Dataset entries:
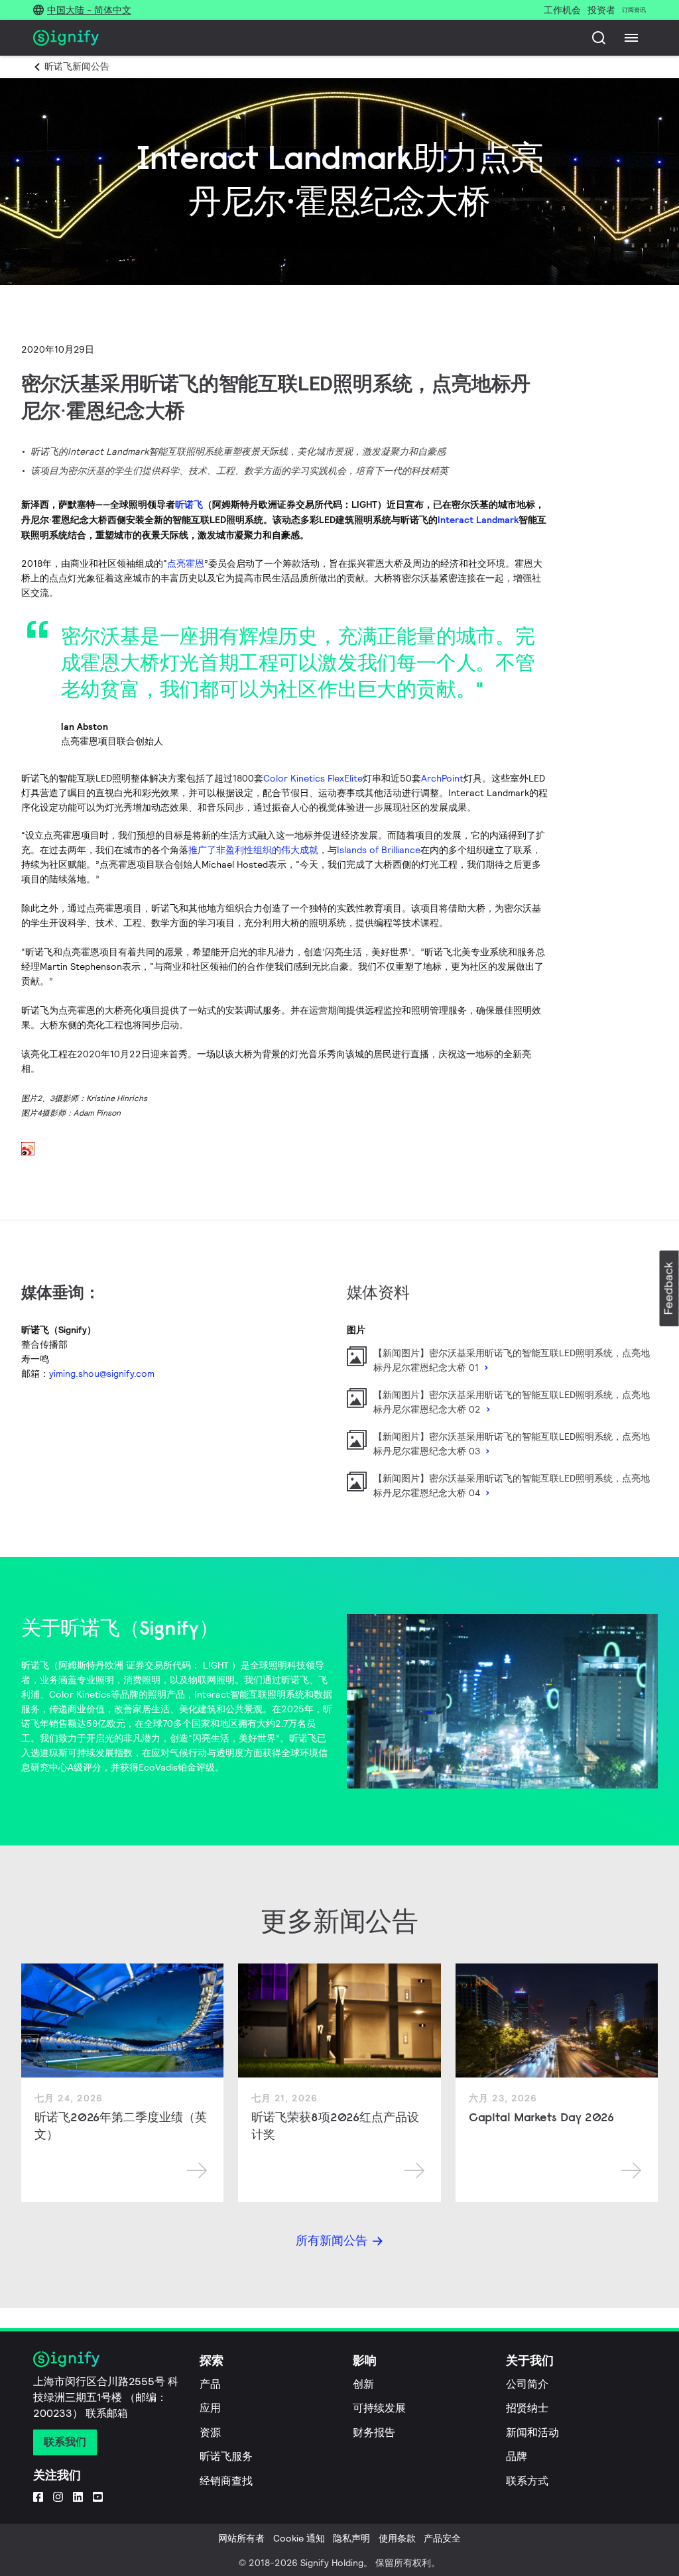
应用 (210, 2408)
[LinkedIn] (78, 2496)
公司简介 (527, 2384)
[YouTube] (98, 2496)
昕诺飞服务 (226, 2456)
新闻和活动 (532, 2432)
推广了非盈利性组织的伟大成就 (253, 850)
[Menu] (631, 37)
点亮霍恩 (185, 563)
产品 (210, 2384)
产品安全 (442, 2538)
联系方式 (527, 2481)
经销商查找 (226, 2481)
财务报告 (374, 2432)
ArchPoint (442, 778)
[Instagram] (58, 2496)
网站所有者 (241, 2538)
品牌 (516, 2456)
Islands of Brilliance (378, 850)
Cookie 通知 (299, 2538)
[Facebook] (38, 2496)
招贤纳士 (527, 2408)
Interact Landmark (478, 520)
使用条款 (397, 2538)
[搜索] (598, 37)
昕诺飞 (189, 504)
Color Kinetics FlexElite (313, 778)
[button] (669, 1288)
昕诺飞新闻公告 (76, 66)
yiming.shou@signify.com (101, 1373)
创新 (363, 2384)
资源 (210, 2432)
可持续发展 (379, 2408)
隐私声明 (351, 2538)
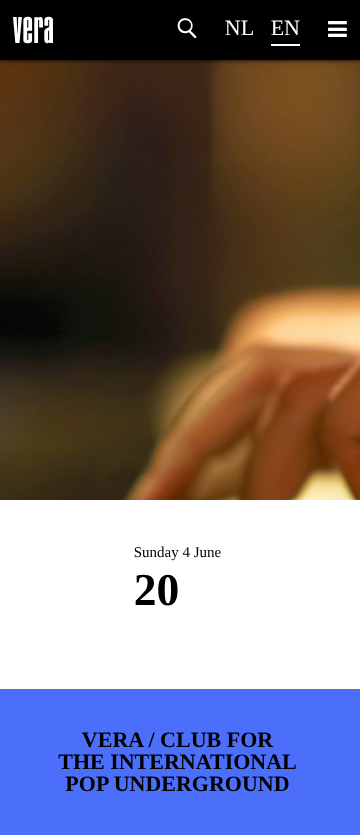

> [What you should do]
When you copy the records above, keep every word exact and drop the pictures.

> [Task solution]
应用 (210, 2408)
[LinkedIn] (78, 2496)
公司简介 (527, 2384)
[YouTube] (98, 2496)
昕诺飞服务 (226, 2456)
新闻和活动 (532, 2432)
推广了非盈利性组织的伟大成就 (253, 850)
[Menu] (631, 37)
点亮霍恩 (185, 563)
产品 (210, 2384)
产品安全 (442, 2538)
联系方式 (527, 2481)
经销商查找 (226, 2481)
财务报告 (374, 2432)
ArchPoint (442, 778)
[Instagram] (58, 2496)
网站所有者 (241, 2538)
品牌 (516, 2456)
Islands of Brilliance (378, 850)
Cookie 通知 (299, 2538)
[Facebook] (38, 2496)
招贤纳士 (527, 2408)
Interact Landmark (478, 520)
使用条款 (397, 2538)
[搜索] (598, 37)
昕诺飞 (189, 504)
Color Kinetics FlexElite (313, 778)
[button] (669, 1288)
昕诺飞新闻公告 (76, 66)
yiming.shou@signify.com (101, 1373)
创新 (363, 2384)
资源 (210, 2432)
可持续发展 (379, 2408)
隐私声明 (351, 2538)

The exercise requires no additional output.